Flat vs IVF vs HNSW latency scaling

At 100k vectors, HNSW queries take 0.095ms, which is 1500x faster than flat search and 100x faster than IVF. The $O(\log N)$ scaling is visible: latency barely moves as the corpus grows from 1k to 100k.

Sweeping ef_search on the 100k index shows the same recall/latency pattern as IVF’s nprobe:

HNSW recall vs latency as ef_search increases

At ef_search=50, recall is 96.8% at 0.115ms per query. Doubling to ef_search=100 reaches 99.6% at 0.160ms. The full useful range fits within sub-millisecond latency.

The recall trade-off

Every approximate algorithm sacrifices some accuracy for speed. Recall@k measures this: of the true $k$ nearest neighbors, what fraction does the algorithm actually return?

\text{Recall@k} = \frac{|\text{ANN result} \cap \text{True kNN}|}{k}

A recall of 0.95 means the algorithm finds 95 of the true 100 nearest neighbors. The remaining 5 are close. They’re near-misses, not random vectors from the other side of the space. For most applications (RAG, recommendations, semantic search), this is indistinguishable from exact search.

The relationship between recall and speed is different for each algorithm:

	Flat	IVF	HNSW
Recall	1.0 (exact)	Controlled by `nprobe`	Controlled by `ef_search`
Search time	$O(N \cdot D)$	$O(\frac{N}{nlist} \cdot nprobe \cdot D)$	$O(\log N \cdot M \cdot D)$
Index memory	$O(N \cdot D)$	$O(N \cdot D)$ + centroids	$O(N \cdot (D + M))$
Build time	None	K-means training	Incremental (no batch step)
Sweet spot	$N < 10{,}000$	Large $N$ , memory-constrained	When recall and speed both matter

In practice, HNSW typically achieves 95%+ recall while searching less than 1% of the dataset. IVF can match this recall but needs a well-chosen nlist and nprobe, a training step that HNSW avoids entirely. The flat index remains the right choice for small datasets or when you need guaranteed exact results.

Conclusion

These algorithms are building blocks, not final answers.

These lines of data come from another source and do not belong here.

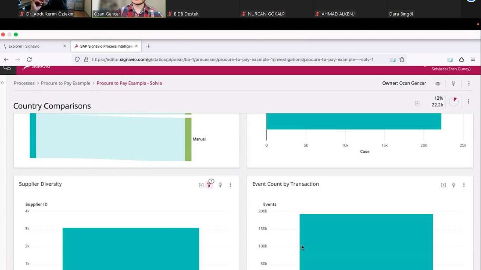
Task: Open investigation three-dot menu beside Owner
Action: (x=469, y=83)
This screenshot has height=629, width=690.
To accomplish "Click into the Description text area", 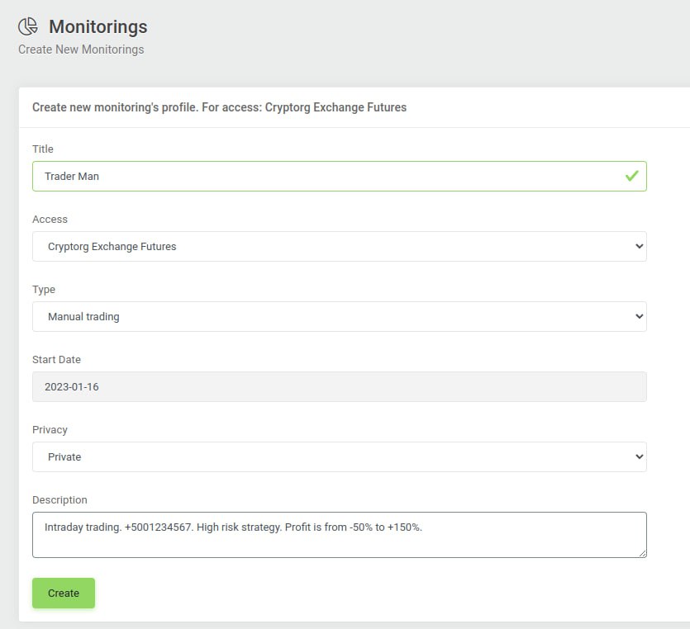I will [340, 535].
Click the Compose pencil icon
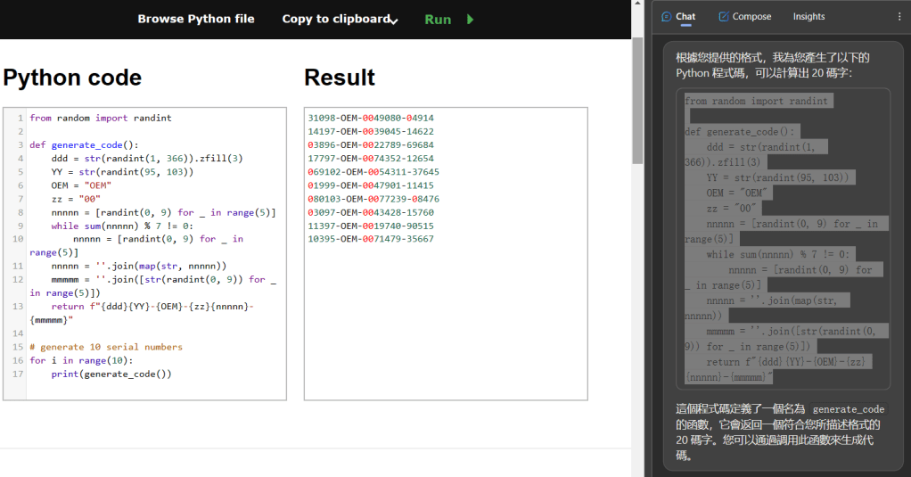Viewport: 911px width, 477px height. [724, 16]
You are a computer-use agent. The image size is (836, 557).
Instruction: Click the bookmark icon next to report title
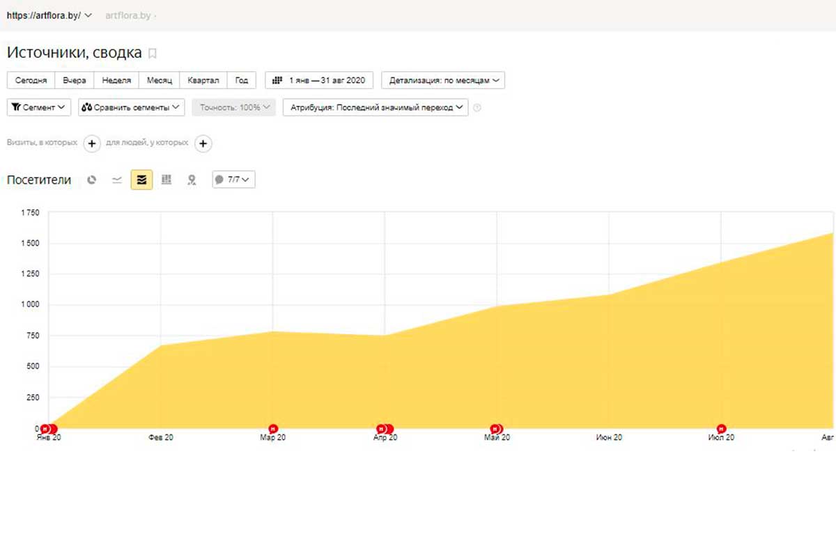[x=153, y=54]
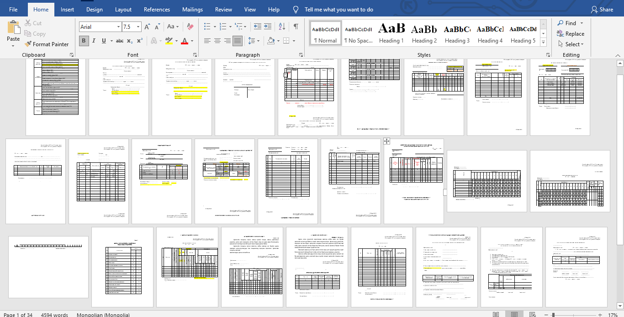This screenshot has height=317, width=624.
Task: Toggle Bold formatting
Action: click(x=84, y=41)
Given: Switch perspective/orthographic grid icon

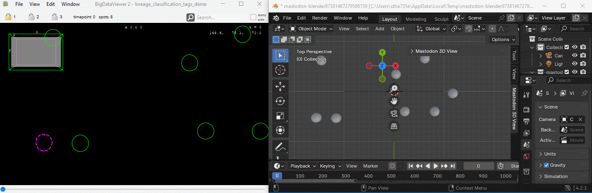Looking at the screenshot, I should (x=394, y=126).
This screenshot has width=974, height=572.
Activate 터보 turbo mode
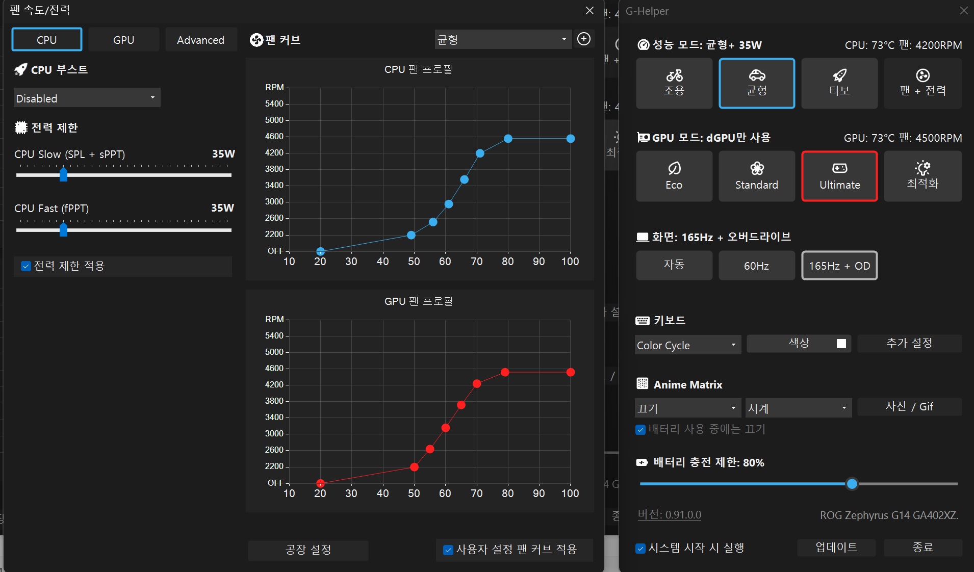click(x=838, y=83)
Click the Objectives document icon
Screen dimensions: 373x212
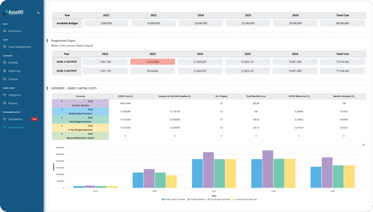pyautogui.click(x=5, y=71)
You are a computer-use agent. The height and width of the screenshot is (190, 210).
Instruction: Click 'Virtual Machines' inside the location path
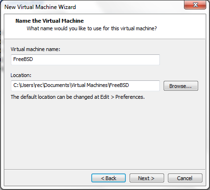tap(89, 85)
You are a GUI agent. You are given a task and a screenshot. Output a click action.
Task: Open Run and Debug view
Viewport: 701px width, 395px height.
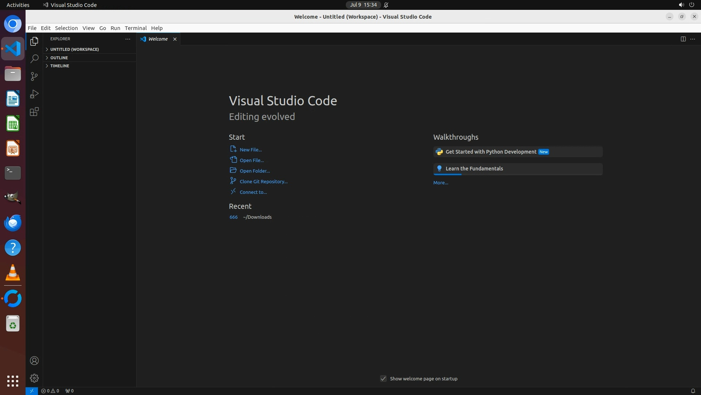click(x=34, y=94)
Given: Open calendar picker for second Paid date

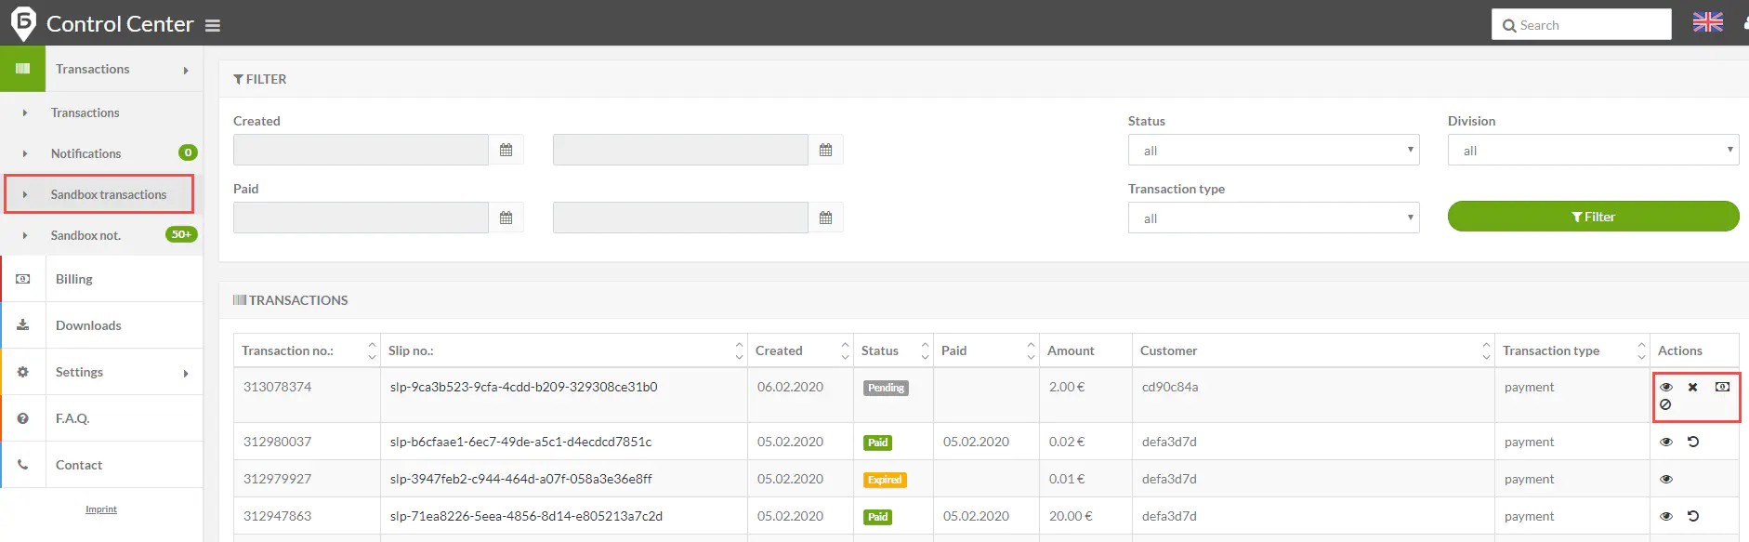Looking at the screenshot, I should pyautogui.click(x=825, y=218).
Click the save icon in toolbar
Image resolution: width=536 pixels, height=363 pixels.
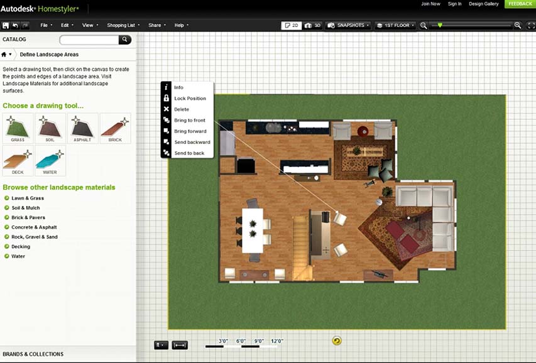pyautogui.click(x=6, y=25)
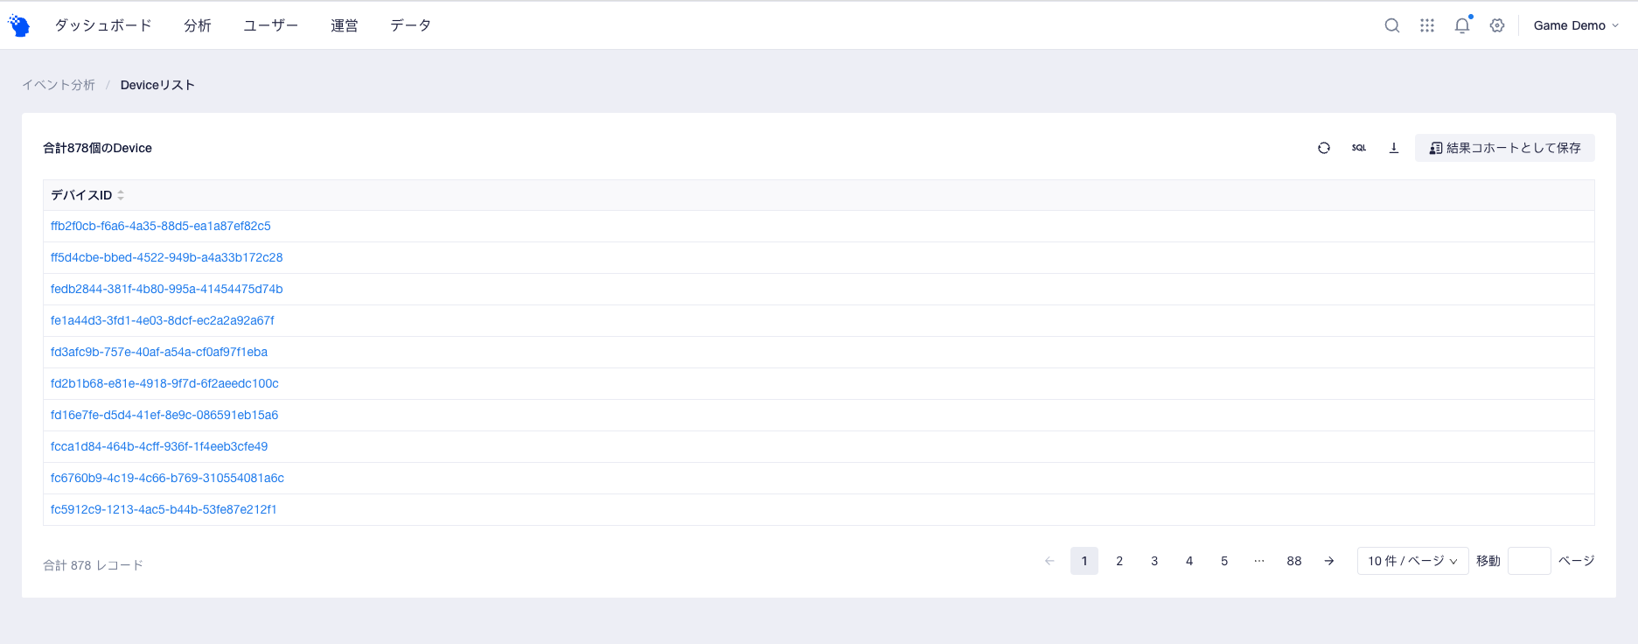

Production systems layer them: IVF with product quantization for compression, HNSW with metadata pre-filtering, or hybrid approaches that use IVF to coarsely shard the graph. The ANN Benchmarks project tracks how these combinations perform across real datasets, and it is the best place to start when choosing an index for a specific workload.